7. En troisième lieu, le requérant soutient, comme en première instance, que l'arrêté attaqué méconnaît les stipulations de l'article 8 de la convention européenne de sauvegarde des droits de l'homme et des libertés fondamentales et qu'il est entaché d'une erreur manifeste d'appréciation au regard de ses conséquences sur sa situation personnelle. Il fait à cet égard valoir qu'il réside en France depuis 2018, que ses liens avec la France sont anciens et intenses, qu'il ne trouble pas l'ordre public, qu'il est hébergé par des connaissances, et qu'il exerce une activité professionnelle. Toutefois, le requérant ne justifie pas d'une ancienneté de séjour suffisante sur le territoire national à la date de l'arrêté attaqué. En outre, célibataire et sans charge de famille, il n'établit ni même n'allègue être dépourvu d'attaches dans son pays d'origine où il a vécu au moins jusqu'à l'âge de vingt-huit ans.
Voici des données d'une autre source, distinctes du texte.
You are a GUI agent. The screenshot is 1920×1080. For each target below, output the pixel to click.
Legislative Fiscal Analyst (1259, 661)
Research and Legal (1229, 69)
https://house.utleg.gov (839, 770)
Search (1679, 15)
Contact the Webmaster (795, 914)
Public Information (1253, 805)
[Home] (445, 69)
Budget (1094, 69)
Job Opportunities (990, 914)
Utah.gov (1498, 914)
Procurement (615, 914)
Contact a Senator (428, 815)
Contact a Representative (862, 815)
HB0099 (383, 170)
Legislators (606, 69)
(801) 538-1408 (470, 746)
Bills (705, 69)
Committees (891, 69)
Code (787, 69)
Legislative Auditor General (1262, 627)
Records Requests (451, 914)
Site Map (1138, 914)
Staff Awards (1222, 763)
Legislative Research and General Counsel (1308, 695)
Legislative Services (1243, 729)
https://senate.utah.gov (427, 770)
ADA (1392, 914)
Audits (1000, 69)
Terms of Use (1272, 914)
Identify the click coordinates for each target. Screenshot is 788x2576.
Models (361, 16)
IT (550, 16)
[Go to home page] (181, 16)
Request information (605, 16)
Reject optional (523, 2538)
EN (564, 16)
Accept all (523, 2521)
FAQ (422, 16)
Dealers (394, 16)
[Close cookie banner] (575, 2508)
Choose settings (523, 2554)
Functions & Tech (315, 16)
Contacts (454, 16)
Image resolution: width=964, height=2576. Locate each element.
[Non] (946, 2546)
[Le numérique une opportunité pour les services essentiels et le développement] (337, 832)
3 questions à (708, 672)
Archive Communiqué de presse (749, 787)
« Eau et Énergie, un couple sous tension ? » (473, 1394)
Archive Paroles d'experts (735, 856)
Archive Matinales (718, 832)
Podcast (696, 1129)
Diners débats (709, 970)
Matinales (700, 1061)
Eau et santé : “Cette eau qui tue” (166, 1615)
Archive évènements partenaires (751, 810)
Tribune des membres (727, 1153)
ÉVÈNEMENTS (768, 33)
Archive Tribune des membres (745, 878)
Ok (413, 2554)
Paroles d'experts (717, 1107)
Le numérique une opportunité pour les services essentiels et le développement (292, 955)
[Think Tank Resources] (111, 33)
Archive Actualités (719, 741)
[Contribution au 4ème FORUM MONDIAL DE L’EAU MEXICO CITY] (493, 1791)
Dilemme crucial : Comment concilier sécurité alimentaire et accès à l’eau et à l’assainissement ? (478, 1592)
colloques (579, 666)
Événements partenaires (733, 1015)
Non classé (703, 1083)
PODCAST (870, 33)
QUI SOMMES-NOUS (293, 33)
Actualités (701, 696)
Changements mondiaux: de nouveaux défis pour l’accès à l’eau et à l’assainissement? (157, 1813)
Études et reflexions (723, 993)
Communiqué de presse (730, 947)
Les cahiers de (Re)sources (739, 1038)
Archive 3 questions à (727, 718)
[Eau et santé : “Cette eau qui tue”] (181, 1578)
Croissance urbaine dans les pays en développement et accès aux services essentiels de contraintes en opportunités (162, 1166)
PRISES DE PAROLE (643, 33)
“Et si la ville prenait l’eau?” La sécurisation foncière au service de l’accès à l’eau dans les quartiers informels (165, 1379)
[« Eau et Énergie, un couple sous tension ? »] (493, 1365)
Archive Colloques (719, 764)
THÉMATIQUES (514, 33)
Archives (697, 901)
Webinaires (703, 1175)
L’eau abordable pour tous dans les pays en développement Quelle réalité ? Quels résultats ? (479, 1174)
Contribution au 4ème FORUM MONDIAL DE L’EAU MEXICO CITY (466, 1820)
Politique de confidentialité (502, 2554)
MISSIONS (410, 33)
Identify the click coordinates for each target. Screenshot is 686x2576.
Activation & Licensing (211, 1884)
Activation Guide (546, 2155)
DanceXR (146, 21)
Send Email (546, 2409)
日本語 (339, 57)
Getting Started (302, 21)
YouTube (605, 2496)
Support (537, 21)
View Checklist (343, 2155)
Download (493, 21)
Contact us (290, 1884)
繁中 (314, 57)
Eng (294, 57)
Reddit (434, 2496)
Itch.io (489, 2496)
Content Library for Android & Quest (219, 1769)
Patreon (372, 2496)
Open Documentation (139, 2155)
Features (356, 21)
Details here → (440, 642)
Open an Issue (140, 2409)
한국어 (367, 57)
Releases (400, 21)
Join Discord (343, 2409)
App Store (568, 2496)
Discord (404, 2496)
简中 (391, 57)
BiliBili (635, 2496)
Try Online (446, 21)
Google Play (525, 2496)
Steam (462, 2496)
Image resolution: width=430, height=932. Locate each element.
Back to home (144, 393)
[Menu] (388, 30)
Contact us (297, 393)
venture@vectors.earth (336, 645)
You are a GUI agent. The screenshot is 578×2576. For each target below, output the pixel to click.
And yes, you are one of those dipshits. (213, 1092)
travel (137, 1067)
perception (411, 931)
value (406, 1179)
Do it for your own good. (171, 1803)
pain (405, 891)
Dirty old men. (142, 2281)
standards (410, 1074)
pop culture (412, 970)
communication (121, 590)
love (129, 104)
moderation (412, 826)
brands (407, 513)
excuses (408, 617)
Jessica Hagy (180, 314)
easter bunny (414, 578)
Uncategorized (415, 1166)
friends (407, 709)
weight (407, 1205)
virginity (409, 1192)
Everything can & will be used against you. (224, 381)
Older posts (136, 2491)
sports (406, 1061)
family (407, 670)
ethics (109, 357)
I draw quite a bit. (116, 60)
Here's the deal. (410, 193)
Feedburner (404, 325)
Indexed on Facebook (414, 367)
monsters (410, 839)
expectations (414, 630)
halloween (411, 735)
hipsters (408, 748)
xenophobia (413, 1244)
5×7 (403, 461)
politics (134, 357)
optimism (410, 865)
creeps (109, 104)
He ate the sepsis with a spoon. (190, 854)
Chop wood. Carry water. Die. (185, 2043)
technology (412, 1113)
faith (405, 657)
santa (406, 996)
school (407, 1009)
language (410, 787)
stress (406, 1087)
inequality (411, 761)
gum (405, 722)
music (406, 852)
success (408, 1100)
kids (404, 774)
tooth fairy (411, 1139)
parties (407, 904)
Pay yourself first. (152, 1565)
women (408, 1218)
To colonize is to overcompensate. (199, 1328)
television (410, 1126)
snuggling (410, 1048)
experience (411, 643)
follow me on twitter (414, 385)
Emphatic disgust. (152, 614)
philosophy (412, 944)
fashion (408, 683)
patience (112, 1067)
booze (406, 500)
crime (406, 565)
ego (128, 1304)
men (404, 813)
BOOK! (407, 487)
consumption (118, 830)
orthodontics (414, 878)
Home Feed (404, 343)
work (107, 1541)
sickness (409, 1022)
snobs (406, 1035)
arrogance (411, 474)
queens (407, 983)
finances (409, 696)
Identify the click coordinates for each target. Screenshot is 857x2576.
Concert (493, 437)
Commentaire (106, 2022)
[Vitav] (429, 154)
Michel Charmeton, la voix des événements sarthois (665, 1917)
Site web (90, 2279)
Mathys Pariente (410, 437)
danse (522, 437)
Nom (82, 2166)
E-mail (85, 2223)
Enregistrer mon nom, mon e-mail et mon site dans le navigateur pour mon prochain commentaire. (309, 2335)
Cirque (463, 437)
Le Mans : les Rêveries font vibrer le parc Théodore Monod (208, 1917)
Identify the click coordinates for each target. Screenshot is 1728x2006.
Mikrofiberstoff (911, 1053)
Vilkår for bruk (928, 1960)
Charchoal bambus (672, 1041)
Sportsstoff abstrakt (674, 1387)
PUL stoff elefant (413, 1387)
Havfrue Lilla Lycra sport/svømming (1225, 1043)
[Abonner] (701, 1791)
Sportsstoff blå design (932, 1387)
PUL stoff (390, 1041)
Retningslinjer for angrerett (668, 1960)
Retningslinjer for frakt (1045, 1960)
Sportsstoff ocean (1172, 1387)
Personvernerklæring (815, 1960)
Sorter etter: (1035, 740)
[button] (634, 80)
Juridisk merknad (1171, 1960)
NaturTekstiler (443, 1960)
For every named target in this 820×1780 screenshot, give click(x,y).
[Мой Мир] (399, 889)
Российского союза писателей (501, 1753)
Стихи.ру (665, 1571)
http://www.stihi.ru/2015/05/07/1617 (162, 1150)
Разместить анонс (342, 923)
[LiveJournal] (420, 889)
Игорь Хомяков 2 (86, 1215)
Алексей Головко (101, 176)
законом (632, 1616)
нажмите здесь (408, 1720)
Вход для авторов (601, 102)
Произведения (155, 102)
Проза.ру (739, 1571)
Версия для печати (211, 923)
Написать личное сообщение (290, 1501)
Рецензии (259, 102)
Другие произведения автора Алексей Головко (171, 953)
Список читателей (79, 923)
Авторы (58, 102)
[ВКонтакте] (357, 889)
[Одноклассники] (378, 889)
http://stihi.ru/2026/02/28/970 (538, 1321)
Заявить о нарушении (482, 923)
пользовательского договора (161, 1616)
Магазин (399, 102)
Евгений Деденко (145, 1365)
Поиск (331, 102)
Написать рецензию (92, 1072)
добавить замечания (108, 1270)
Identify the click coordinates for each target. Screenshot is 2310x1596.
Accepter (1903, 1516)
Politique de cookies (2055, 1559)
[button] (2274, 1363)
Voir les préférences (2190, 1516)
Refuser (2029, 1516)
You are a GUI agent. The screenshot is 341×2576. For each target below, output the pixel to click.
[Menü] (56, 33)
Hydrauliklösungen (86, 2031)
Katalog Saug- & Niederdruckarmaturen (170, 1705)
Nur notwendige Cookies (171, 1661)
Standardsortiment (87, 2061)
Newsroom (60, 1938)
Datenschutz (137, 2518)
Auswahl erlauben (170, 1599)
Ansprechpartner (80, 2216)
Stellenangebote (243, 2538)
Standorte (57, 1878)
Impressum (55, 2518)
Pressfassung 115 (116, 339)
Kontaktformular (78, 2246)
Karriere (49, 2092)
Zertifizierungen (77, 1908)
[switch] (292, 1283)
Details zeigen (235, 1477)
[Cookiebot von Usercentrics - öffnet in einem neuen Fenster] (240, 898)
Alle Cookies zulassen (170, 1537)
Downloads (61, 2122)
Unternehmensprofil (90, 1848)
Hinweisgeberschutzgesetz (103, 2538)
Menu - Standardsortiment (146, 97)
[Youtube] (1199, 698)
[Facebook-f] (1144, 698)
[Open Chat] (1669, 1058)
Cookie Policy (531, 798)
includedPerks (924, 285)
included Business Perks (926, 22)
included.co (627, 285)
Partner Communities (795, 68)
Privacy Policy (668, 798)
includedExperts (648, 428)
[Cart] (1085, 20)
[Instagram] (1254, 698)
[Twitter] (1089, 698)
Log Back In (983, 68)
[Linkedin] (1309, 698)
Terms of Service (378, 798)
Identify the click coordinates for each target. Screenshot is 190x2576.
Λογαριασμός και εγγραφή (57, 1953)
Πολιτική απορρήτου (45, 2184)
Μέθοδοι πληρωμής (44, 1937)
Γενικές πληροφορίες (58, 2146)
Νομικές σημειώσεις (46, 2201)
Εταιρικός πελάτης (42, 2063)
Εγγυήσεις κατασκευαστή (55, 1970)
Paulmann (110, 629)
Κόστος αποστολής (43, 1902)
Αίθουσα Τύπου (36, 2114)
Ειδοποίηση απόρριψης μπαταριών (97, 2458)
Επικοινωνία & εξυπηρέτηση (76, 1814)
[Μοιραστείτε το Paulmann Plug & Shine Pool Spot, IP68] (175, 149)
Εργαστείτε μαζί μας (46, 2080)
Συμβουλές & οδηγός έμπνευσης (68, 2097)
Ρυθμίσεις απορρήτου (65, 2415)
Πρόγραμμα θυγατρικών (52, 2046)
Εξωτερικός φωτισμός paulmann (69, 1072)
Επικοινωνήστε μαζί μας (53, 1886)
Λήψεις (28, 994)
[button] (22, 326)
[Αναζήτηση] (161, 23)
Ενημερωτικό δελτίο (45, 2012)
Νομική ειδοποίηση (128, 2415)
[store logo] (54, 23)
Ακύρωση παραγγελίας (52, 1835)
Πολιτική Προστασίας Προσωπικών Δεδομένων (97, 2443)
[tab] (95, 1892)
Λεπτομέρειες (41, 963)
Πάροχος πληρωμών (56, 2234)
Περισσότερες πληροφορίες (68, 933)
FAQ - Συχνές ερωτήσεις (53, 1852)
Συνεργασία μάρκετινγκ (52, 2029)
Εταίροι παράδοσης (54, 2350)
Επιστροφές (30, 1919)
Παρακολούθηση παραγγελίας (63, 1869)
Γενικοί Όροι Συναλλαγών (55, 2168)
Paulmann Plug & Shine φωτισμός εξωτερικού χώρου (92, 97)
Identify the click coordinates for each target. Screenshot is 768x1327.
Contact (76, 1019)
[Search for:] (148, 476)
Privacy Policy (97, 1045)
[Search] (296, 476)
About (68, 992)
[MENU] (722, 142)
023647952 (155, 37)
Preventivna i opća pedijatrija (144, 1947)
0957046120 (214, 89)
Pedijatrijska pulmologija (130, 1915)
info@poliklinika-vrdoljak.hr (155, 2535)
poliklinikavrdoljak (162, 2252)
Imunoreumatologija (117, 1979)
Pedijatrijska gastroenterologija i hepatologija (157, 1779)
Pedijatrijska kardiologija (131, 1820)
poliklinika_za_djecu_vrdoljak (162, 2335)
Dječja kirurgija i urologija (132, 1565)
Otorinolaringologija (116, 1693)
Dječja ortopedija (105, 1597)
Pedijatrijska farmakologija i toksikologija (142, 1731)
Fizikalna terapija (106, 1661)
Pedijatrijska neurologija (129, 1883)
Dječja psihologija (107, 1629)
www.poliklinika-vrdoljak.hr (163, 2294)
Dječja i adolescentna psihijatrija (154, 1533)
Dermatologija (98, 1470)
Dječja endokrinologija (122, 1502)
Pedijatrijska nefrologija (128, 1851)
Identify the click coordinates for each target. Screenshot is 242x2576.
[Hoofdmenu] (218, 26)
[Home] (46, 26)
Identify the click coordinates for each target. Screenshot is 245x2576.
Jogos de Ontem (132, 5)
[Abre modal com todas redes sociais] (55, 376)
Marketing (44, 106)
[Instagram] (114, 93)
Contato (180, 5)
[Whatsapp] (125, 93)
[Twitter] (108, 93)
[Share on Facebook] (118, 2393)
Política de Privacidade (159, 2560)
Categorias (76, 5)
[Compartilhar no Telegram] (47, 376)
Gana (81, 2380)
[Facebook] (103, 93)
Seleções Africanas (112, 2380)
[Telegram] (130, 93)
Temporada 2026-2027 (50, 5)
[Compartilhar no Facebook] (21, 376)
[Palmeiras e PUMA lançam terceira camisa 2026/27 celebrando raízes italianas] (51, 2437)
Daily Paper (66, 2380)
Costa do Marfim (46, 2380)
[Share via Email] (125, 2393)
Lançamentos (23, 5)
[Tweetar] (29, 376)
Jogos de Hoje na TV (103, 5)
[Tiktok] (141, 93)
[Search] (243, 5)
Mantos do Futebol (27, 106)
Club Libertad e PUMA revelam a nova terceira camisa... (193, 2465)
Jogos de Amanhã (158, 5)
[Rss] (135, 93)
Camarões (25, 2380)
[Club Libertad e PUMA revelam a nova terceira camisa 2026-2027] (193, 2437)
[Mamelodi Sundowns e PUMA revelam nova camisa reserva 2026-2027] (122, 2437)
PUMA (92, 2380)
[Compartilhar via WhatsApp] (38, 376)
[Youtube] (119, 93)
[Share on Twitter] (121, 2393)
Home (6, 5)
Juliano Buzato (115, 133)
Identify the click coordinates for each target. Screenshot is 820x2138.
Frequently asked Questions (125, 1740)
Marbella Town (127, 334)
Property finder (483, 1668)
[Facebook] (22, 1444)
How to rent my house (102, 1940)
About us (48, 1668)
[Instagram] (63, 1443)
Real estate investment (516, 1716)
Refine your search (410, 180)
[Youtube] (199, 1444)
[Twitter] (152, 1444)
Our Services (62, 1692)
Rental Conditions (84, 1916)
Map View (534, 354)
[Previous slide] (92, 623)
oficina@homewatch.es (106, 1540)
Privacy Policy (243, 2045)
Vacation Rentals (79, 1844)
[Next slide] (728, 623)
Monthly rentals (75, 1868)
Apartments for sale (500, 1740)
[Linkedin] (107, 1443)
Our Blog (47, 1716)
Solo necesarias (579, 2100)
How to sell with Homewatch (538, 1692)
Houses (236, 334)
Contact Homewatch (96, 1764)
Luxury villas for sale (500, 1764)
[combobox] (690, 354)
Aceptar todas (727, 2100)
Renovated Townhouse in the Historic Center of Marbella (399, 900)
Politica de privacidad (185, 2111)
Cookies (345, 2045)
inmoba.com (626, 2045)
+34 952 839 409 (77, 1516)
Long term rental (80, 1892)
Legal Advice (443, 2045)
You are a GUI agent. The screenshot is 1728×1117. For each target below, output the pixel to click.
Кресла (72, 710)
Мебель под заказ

Par ailleurs, les pièces qu'il produit ne sont pas de nature à établir une insertion particulièrement forte au sein de la société française. Enfin, il ressort des pièces du dossier que l'intéressé a été interpellé le 9 juillet 2022 dans le cadre d'une enquête de flagrance pour recel de vol et qu'il a fait l'objet le 7 septembre 2020 d'une précédente mesure d'éloignement à l'exécution de laquelle il s'est soustrait. Par suite, c'est sans méconnaître les stipulations de l'article 8 de la convention européenne de sauvegarde des droits de l'homme et des libertés fondamentales et sans commettre d'erreur manifeste d'appréciation que le préfet des Hauts-de-Seine a pris l'arrêté attaqué.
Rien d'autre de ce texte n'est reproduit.